The paper also implies that CAPTCHA security is now coupled to model progress. Oedipus does not need a new architecture to benefit from a stronger multimodal model; swapping the backend from older models to newer ones already improves success and cost. This makes static visual challenge design a moving-target defense.
13. Defense Implications
The paper proposes three CAPTCHA design directions: longer reasoning chains, deceptive object recognition through adversarial examples, and unit operations outside current LLM capabilities such as intuitive physical dynamics. These may raise cost, but the broader implication is that visual puzzle hardness should be only one layer.
A more robust anti-abuse stack should combine visual challenges with behavior signals, device and session risk, retry limits, anomaly detection, and adaptive challenge selection. Once LLM agents can reason over pixels and tools, relying on a static puzzle alone is increasingly brittle.
14. Builder Takeaways
- Evaluate CAPTCHA designs under decomposition, not only direct prompting. A challenge is weaker if it can be expressed as stable single-attribute searches and local judgements.

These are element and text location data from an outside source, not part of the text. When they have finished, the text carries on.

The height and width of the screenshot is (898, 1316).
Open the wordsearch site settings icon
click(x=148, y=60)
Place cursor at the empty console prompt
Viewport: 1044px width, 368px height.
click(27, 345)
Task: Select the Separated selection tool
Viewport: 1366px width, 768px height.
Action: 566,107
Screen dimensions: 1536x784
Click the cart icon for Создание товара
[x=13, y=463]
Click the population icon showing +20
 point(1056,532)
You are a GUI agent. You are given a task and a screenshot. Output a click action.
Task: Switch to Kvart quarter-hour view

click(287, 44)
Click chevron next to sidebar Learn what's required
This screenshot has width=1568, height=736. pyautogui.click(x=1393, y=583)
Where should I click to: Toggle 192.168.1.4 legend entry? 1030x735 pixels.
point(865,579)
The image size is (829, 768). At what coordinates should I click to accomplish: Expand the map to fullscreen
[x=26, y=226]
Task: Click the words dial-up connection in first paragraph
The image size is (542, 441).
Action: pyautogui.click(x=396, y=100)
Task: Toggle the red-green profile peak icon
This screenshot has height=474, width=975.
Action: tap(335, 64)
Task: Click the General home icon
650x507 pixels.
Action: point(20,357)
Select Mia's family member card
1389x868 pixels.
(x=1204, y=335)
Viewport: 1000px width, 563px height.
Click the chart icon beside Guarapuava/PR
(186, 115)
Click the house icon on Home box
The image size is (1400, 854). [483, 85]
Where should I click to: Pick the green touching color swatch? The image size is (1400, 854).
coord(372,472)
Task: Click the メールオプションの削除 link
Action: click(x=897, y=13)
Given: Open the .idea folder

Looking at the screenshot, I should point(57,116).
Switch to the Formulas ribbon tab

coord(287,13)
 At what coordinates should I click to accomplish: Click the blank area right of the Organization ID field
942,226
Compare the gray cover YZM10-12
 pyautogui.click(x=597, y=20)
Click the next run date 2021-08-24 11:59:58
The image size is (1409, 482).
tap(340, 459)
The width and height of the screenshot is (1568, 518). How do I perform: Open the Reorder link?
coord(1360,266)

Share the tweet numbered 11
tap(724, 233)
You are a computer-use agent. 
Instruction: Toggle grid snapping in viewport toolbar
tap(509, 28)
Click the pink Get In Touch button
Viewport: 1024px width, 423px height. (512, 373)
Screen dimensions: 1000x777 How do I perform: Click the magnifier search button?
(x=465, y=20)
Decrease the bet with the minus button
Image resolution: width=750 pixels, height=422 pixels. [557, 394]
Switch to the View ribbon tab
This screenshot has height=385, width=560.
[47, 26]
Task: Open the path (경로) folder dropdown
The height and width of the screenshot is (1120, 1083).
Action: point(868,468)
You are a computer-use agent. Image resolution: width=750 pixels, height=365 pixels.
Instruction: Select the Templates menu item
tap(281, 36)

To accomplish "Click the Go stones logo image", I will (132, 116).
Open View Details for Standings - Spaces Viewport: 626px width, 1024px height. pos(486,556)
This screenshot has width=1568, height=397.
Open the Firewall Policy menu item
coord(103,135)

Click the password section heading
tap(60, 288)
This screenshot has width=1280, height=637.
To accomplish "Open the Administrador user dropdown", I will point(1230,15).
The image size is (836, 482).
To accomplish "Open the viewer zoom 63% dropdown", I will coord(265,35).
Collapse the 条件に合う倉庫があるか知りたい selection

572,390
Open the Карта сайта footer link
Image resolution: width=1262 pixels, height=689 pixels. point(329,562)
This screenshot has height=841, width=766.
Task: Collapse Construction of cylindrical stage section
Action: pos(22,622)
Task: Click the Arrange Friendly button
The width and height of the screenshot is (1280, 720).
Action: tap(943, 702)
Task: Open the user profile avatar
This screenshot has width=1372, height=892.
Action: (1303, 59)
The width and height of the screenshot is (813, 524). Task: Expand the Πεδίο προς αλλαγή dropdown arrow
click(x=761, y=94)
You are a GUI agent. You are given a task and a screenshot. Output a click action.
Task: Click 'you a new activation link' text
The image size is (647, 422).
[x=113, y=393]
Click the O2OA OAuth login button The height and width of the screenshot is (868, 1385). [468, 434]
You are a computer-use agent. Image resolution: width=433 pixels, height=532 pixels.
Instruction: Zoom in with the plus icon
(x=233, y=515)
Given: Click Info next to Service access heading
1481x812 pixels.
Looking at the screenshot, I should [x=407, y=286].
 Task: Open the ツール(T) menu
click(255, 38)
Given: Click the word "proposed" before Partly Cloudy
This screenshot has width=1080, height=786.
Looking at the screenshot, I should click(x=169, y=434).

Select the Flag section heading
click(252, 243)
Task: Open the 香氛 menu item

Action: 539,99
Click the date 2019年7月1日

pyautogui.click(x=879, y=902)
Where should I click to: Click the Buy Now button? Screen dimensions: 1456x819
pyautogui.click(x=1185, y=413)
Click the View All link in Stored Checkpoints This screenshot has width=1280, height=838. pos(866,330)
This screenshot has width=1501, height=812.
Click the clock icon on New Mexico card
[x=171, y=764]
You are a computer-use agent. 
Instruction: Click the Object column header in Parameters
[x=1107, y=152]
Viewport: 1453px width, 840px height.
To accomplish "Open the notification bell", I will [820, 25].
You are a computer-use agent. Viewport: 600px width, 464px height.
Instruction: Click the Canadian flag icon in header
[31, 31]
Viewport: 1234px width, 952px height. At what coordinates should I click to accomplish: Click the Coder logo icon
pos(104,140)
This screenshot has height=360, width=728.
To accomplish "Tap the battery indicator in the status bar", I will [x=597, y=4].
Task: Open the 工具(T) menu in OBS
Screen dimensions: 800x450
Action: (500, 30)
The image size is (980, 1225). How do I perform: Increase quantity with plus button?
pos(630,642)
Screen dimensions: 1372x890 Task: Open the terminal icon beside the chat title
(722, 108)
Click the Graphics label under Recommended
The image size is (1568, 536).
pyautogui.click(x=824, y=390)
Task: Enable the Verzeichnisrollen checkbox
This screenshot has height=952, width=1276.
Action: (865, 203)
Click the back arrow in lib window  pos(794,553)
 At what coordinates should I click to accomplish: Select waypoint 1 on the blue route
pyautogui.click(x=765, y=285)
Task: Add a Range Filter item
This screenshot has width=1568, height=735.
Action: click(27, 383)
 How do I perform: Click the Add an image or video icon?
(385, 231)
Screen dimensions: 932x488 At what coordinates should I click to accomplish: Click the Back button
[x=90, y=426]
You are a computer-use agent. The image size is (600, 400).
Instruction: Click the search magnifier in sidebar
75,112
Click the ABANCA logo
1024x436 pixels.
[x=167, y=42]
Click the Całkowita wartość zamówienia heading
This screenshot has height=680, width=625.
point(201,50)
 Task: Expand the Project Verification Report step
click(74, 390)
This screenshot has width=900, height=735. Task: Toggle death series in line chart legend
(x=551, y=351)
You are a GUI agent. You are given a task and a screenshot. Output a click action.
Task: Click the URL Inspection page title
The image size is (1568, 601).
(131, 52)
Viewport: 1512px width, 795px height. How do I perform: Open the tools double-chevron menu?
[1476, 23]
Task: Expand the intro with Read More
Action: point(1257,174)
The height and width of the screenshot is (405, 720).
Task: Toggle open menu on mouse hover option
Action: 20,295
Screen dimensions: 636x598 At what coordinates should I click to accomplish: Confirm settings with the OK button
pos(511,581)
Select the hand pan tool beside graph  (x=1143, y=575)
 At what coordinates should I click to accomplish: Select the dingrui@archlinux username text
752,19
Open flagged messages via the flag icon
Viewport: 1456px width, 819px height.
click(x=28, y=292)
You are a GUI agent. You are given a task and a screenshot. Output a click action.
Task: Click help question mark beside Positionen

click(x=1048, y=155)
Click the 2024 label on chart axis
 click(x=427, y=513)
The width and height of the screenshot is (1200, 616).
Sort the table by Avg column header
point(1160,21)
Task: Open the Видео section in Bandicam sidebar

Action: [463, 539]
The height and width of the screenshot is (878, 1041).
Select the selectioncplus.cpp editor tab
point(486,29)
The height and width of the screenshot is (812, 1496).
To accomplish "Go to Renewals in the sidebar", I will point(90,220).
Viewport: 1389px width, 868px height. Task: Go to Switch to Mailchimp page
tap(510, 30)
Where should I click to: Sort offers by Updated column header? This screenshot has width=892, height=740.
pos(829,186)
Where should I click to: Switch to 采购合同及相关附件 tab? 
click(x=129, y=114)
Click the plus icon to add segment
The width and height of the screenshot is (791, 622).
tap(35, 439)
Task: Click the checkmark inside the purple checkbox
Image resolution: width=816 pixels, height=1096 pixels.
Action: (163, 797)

- Treat visual challenge difficulty as one signal in an anti-abuse stack, not as the complete security boundary.
- Use enforcement points outside the model when building AI systems. Oedipus is offensive research, but its verifier lesson generalizes: constrain plans before they reach sensitive sinks.
- Monitor model capability drift. A CAPTCHA that was AI-hard against one model generation may become solvable when the backend model improves.
15. Relationship to This Site
This page belongs next to the site's CAPTCHA and agent-security readings. Compared with Halligan-style visual GUI agents, Oedipus emphasizes a different security abstraction: not broad UI-state search, but a constrained planning language that inserts a verifier between model reasoning and the final action sink. Both papers point to the same PaperTrace theme: once models can reason over visual interfaces and tools, security depends on explicit boundaries, not on hoping a task remains intuitively hard.